Every once in a while, I surprise myself. As I was looking back at last year’s garden, I found this shot of my driveway garden and thought, “Hey, that’s pretty good!” I don’t do that as often as I should. The driveway garden is a miserably hot place and since I’m not the most reliable waterer, the plants are forced to fend for themselves. It’s a test of sorts. One that involves extreme neglect worsened by heat radiating off an asphalt driveway and the high expectations of a crazed gardener. Aside from the spring clean-up and the occasional weeding, this garden is on its own. Totally. In addition to the elements, it’s survived the bumps and bruises of all kinds of athletic balls, floor hockey games and the occasional kid. In many ways, it’s a lot like me.
Like most gardens, it’s evolved over the years and I’m sure I’ll tweak it this spring with a new addition or two. Permanent residents include a Capitata yew that’s been there for at least 10 years and an Elizabeth magnolia that’s finally leaped after it’s third year in the garden and will no doubt cast more shade and change the garden in the years to come. But for now, the space is home to pollinator friendly, sun-loving perennials.
Not the least of which is Physostegia virginiana ‘Miss Manners,” aka obedient plant.

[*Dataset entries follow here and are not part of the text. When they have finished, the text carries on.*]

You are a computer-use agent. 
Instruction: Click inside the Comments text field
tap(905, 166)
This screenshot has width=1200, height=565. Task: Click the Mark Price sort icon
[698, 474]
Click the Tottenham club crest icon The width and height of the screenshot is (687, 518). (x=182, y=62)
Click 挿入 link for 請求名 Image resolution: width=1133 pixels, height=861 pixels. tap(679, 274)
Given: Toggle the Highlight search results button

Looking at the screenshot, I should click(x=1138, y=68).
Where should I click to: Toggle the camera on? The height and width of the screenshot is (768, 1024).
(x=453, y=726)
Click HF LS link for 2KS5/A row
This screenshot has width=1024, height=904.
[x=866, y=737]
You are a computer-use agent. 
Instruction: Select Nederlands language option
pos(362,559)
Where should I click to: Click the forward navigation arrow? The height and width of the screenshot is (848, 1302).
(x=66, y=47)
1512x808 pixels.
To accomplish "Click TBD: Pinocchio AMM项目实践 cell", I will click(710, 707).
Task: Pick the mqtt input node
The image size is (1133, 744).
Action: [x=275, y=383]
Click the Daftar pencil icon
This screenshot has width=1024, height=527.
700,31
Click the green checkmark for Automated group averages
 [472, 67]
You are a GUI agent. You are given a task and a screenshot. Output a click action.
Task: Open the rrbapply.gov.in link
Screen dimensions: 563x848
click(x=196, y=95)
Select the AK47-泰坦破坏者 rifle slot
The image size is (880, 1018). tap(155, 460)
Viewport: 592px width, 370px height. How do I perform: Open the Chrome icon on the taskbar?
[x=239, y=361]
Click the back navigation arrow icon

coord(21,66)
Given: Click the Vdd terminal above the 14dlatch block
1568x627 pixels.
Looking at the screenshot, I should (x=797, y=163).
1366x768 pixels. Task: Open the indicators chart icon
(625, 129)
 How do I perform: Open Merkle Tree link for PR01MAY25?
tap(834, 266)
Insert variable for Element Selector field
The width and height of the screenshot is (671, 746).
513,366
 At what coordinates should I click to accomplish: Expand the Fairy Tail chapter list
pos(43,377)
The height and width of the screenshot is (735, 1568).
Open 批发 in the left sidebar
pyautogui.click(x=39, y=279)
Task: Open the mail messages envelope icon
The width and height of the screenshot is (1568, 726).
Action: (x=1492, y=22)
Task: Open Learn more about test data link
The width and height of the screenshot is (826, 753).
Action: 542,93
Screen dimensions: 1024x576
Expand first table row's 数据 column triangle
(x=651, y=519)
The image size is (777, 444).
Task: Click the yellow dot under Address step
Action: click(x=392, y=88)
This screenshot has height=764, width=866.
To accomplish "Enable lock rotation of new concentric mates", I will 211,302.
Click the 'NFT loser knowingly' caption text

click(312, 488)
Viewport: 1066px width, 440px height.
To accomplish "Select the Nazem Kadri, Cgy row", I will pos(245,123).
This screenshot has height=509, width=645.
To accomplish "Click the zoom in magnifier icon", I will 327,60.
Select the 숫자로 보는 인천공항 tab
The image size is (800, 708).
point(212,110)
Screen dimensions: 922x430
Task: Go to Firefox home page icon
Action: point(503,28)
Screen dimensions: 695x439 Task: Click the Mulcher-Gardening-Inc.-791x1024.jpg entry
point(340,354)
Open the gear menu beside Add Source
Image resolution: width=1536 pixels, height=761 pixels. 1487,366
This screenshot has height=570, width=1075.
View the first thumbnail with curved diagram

When my girls were small, they loved how they could move the individual flowers in any direction and they would stay put, hence the name obedient plant. Typically, it wouldn’t fare well in a parched environment. Careful placement was key. Toward the back of the border, there’s a downspout to which we attached an extension piece that draws the water further away from the house. As a result, rain water travels along the edge of this bed and keeps obedient plant hydrated and happy.
I made a chart of the bloom times. It’s something I learned while attending master gardener training, and it’s served me well. This way, I can visualize what will be in bloom and when. It makes garden planning so much easier. I don’t always do it however, and it’s obvious when this crucial step hasn’t happened. Oh well. Sometimes I just want to plant whatever I like wherever I can and wait and see. It doesn’t always work out. But that’s what transplanting is for.
When I’m planning, I’m conscious of flower shape. The liatris and obedient plant provided the upright, spiky look. The coneflower is a perfect landing pad. I have some Black-eyed Susans, from a previous garden design, return from seed every year and develop some ugly fungal/bacterial issues. They’ll be yanked as soon as they appear this year. I’m excited about a new Black-eyed Susan I received, American Gold Rush, from hybridizer Brent Horvath of Intrinsic Perennial Gardens last fall. It sounds like a no-nonsense replacement for the disease plagued ‘Goldsturm’ and is available in both plant and seed.
Allium ‘Millenium’ occupies the areas closest to the driveway. Nothing seems to phase these guys and they’re always covered in bees. I love the emerald green ones that look like kinetic little jewels on the amethyst-colored allium flowers. Initially, I had three plants that have been divided time and again and filled other spaces in my garden. My gardening friends have received divisions too.
The back side of the bed is home to Autumn Joy sedum and two types of daylilies, Big Bird and Strawberry Candy. Big Bird was a necessity. I’m a kid raised on Sesame Street, Mr. Rogers, and the Bozo Show. Are there plants named after them too? Strawberry Candy was a left over from a photo shoot. Since I find it impossible to throw away a perfectly healthy plant, it found a home in the driveway garden and earned its keep.
Speaking to the indestructible nature of the daylily, I dug a few out last fall with the intention of dividing and replanting. I never got around to it. They sat beside the driveway, roots exposed, all winter and when spring rolled in, green shoots appeared on the clumps. Some went back into the garden, others found homes in my neighbor’s yards.
Do you have a challenging garden site? What plants have worked for you?